10. The packaging pillow of claim 1, wherein the aperture has the same length and width as that of the rip cord employed.

11. A method of rapidly deflating a packaging pillow comprising: providing a packaging pillow which comprises: at least two film layers which are attached to each other by sealed film edges such that an air-tight sealed pocket is formed therebetween; and,a longitudinal rip cord adhered along a surface of one of the film layers which rip cord is configured to form a permanent longitudinal aperture in the surface of the film layer upon removal therefrom; and,pulling the longitudinal rip cord to form the permanent longitudinal aperture in the surface of the film layer.

12. A packaging pillow system comprising: a plurality of connected packaging pillows each packaging pillow comprising at least two film layers which are attached to each other by sealed film edges such that an air-tight sealed pocket is formed therebetween, and wherein the plurality of packaging pillows are each connected by a contiguous area of the sealed film edges, which contiguous area contains a weakened area therein, anda longitudinal rip cord adhered along a surface of one of the film layers of each of the packaging pillows and which rip cord is configured to form a permanent longitudinal aperture in the surface of the film layer of each of the packaging pillows upon removal of the rip cord therefrom.
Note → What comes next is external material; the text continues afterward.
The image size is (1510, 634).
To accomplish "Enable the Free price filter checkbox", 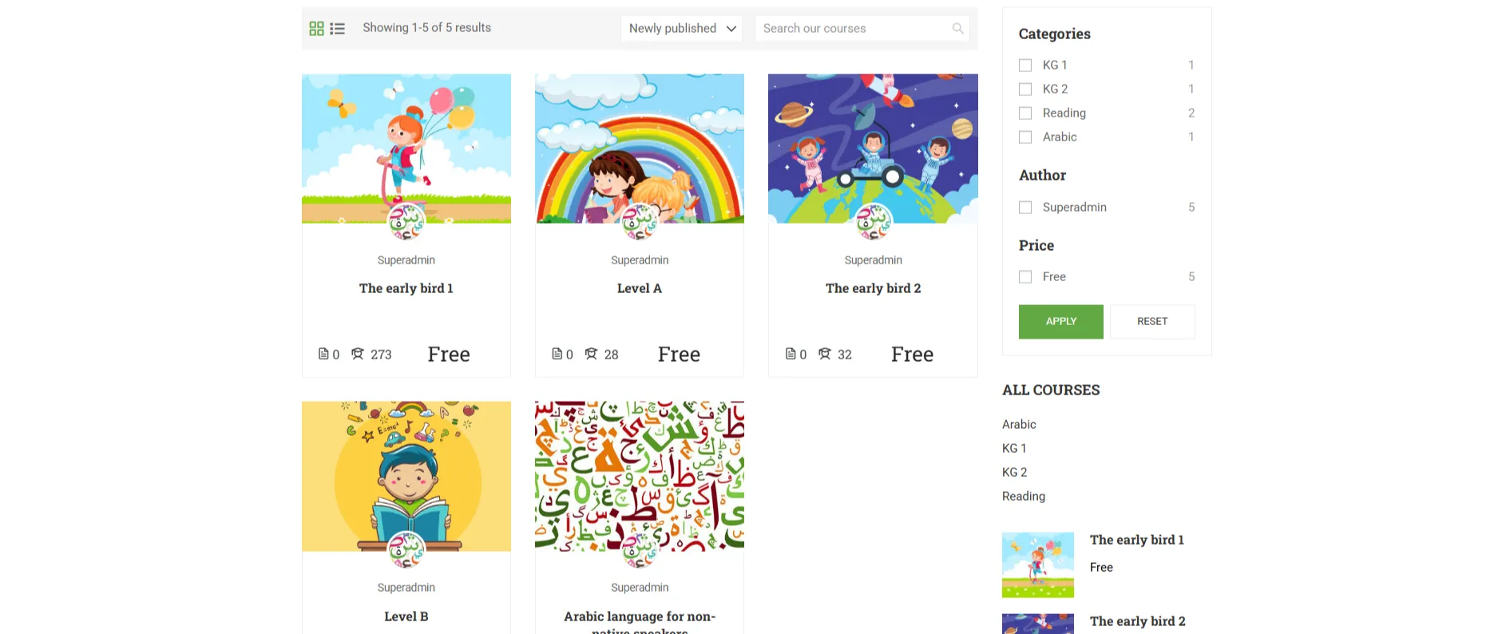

13. The packaging pillow system of claim 12, wherein the plurality of connected packaging pillows comprise a linear series of packaging pillows of rectangular shape which are each bonded to each other, along their length.

14. The packaging pillow system of claim 12, wherein the weakened area comprises a seam or perforations.

15. The packaging pillow system of claim 12, wherein the weakened area has printed markings on the film.

16. The packaging pillow system of claim 12, wherein the weakened area is created by way of a laser.

17. The packaging pillow system of claim 12, wherein the weakened area is created by mechanical weakening.

18. The packaging pillow system of claim 12, wherein the weakened area is created by directional polymerization.